== Work task ==
From the entries below, return exactly the lines beginning at the one that contains "The image size is (1479, 953)." and ending at the one that contains "Click Restablecer filtros", both of them included, and only those lines.

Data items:
....

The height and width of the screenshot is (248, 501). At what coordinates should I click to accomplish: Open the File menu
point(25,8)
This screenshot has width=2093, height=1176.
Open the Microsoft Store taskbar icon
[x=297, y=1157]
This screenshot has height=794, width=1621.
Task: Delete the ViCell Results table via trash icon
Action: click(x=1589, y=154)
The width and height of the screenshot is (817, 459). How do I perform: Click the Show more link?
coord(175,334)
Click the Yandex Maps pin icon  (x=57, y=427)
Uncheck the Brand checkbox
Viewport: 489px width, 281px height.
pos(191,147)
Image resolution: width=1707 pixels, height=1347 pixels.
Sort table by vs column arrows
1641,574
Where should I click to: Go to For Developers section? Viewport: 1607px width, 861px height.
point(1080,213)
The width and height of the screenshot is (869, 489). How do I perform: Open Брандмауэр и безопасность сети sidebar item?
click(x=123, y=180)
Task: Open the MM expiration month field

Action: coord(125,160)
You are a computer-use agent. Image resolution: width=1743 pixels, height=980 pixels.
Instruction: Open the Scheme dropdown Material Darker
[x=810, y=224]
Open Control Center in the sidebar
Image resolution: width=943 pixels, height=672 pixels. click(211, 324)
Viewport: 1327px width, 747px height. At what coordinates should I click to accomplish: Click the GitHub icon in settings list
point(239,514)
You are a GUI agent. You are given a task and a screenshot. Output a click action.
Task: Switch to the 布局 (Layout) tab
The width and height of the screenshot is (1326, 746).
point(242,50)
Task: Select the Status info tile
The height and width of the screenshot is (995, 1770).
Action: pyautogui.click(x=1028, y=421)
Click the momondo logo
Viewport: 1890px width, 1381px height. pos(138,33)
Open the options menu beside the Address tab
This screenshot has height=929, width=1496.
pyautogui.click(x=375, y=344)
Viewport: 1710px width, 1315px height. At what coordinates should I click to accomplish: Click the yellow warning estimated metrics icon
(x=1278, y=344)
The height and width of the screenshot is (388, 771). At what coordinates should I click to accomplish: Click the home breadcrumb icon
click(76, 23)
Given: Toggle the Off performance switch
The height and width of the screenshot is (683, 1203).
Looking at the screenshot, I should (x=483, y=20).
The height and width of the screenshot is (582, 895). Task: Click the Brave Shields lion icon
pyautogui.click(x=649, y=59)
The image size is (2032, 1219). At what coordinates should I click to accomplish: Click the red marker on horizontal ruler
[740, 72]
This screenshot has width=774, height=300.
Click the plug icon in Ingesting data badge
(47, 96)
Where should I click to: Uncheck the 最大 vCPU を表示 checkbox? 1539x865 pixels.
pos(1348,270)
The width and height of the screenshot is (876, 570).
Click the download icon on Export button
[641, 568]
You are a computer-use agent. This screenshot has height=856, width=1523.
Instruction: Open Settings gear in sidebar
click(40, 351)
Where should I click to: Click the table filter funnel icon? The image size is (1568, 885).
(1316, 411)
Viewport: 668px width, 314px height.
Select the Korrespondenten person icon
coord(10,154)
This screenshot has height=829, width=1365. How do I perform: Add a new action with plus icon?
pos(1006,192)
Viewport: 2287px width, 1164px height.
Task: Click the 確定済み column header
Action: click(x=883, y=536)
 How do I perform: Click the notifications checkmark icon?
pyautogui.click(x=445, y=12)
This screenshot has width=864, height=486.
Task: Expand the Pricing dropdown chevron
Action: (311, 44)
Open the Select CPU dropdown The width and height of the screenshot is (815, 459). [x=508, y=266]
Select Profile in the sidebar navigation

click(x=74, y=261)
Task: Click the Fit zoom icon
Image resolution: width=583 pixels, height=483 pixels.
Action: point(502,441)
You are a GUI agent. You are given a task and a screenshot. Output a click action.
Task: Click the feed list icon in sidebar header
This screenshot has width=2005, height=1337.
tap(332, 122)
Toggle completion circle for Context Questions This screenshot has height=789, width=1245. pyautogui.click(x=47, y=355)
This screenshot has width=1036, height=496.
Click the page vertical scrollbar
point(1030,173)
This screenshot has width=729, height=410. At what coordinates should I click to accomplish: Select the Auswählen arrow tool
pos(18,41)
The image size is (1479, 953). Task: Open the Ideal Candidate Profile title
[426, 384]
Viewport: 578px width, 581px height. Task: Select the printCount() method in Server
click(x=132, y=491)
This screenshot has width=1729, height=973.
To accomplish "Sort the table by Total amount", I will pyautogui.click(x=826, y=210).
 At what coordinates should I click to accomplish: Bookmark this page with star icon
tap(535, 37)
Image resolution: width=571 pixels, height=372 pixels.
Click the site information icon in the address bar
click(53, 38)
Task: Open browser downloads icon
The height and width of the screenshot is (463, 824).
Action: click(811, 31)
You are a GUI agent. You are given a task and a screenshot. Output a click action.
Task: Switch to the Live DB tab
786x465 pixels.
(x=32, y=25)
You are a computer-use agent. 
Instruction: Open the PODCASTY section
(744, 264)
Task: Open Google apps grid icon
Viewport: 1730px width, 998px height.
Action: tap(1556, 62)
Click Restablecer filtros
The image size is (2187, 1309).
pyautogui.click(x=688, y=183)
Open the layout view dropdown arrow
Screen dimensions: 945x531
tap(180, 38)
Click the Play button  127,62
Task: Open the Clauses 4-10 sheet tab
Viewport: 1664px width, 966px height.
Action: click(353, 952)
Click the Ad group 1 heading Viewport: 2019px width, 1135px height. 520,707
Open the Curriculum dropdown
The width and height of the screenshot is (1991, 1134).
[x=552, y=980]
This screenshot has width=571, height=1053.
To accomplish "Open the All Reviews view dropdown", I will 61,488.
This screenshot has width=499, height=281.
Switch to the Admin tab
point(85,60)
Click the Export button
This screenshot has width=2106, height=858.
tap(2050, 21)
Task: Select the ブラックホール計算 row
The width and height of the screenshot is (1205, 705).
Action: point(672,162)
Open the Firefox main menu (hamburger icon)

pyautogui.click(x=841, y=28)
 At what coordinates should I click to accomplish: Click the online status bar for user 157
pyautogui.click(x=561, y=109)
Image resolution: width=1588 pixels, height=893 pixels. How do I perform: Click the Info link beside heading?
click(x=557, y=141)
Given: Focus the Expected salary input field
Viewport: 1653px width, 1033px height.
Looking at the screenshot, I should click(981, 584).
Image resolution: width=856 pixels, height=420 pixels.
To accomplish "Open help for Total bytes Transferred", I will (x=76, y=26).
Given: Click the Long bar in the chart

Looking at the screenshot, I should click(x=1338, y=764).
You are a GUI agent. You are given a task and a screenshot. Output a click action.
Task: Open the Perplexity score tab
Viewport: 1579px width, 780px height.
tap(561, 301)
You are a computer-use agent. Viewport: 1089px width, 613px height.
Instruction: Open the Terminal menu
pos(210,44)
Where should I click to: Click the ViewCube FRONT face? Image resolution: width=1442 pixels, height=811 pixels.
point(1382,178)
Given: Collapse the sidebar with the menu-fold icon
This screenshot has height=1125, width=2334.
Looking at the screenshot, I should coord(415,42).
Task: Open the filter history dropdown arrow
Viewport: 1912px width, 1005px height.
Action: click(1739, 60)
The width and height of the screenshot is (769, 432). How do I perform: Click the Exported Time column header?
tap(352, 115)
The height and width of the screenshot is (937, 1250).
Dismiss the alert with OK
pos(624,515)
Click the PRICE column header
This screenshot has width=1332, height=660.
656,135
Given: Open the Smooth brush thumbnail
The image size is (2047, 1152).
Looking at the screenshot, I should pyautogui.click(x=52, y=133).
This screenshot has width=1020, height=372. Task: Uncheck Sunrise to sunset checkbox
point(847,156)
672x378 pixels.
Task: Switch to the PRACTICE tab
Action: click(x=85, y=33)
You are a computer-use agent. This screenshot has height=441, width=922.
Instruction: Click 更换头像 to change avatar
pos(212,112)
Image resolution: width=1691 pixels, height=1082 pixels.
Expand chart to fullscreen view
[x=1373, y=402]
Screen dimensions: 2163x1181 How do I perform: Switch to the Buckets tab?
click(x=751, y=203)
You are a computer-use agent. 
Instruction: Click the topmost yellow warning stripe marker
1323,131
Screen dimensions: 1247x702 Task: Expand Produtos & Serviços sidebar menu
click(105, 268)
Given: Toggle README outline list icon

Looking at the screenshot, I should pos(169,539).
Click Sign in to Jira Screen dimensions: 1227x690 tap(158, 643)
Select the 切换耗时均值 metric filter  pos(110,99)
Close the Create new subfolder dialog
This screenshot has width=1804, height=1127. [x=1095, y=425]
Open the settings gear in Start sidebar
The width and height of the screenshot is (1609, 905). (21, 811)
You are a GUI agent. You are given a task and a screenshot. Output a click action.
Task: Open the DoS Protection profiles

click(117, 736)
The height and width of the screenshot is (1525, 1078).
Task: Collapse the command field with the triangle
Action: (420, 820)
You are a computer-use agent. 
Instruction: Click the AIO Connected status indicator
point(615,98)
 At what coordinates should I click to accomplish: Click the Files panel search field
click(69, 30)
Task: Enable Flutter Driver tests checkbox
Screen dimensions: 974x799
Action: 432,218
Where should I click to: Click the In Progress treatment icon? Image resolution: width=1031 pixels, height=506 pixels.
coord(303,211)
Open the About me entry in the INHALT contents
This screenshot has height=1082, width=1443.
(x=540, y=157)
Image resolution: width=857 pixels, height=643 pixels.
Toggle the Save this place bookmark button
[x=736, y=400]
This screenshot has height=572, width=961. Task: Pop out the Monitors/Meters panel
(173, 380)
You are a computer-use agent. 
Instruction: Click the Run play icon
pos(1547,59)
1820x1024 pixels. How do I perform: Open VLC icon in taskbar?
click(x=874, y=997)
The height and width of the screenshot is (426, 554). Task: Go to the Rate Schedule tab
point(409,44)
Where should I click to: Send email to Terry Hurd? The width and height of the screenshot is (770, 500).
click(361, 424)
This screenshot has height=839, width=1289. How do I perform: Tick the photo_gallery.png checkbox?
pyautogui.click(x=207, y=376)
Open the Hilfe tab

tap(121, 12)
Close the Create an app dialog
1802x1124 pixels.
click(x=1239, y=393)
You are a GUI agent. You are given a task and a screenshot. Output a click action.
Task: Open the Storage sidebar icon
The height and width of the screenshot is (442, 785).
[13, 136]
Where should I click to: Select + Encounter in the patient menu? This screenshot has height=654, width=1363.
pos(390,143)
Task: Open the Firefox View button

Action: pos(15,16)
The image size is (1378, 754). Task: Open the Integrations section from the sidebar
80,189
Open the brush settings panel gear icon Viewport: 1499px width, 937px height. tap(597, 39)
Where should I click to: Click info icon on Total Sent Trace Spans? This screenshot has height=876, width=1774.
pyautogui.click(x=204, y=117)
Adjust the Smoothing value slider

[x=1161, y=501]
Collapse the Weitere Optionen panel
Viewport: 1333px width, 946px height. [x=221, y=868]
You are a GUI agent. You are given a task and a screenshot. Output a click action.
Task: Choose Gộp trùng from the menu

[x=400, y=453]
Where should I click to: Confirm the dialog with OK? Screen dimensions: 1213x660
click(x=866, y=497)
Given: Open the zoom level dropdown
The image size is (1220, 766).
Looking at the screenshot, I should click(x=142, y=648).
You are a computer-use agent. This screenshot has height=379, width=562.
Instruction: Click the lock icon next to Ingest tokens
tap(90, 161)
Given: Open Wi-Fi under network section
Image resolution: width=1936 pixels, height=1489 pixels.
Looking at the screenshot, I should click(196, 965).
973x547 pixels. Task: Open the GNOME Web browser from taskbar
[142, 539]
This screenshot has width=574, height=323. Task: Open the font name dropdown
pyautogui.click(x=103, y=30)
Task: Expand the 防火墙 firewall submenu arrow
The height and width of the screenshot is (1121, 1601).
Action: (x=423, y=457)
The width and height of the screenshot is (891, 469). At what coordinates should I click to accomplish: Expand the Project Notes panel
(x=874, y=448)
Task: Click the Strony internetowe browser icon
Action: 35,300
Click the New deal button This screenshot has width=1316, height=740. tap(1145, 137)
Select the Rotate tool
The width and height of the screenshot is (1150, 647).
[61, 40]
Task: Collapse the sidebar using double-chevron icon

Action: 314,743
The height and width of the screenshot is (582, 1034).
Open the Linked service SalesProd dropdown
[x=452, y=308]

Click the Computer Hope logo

....

== Exercise output ==
The image size is (1479, 953). Task: Open the Ideal Candidate Profile title
[426, 384]
Viewport: 578px width, 581px height. Task: Select the printCount() method in Server
click(x=132, y=491)
This screenshot has width=1729, height=973.
To accomplish "Sort the table by Total amount", I will pyautogui.click(x=826, y=210).
 At what coordinates should I click to accomplish: Bookmark this page with star icon
tap(535, 37)
Image resolution: width=571 pixels, height=372 pixels.
Click the site information icon in the address bar
click(53, 38)
Task: Open browser downloads icon
The height and width of the screenshot is (463, 824).
Action: click(811, 31)
You are a GUI agent. You are given a task and a screenshot. Output a click action.
Task: Switch to the Live DB tab
786x465 pixels.
(x=32, y=25)
You are a computer-use agent. 
Instruction: Open the PODCASTY section
(744, 264)
Task: Open Google apps grid icon
Viewport: 1730px width, 998px height.
Action: tap(1556, 62)
Click Restablecer filtros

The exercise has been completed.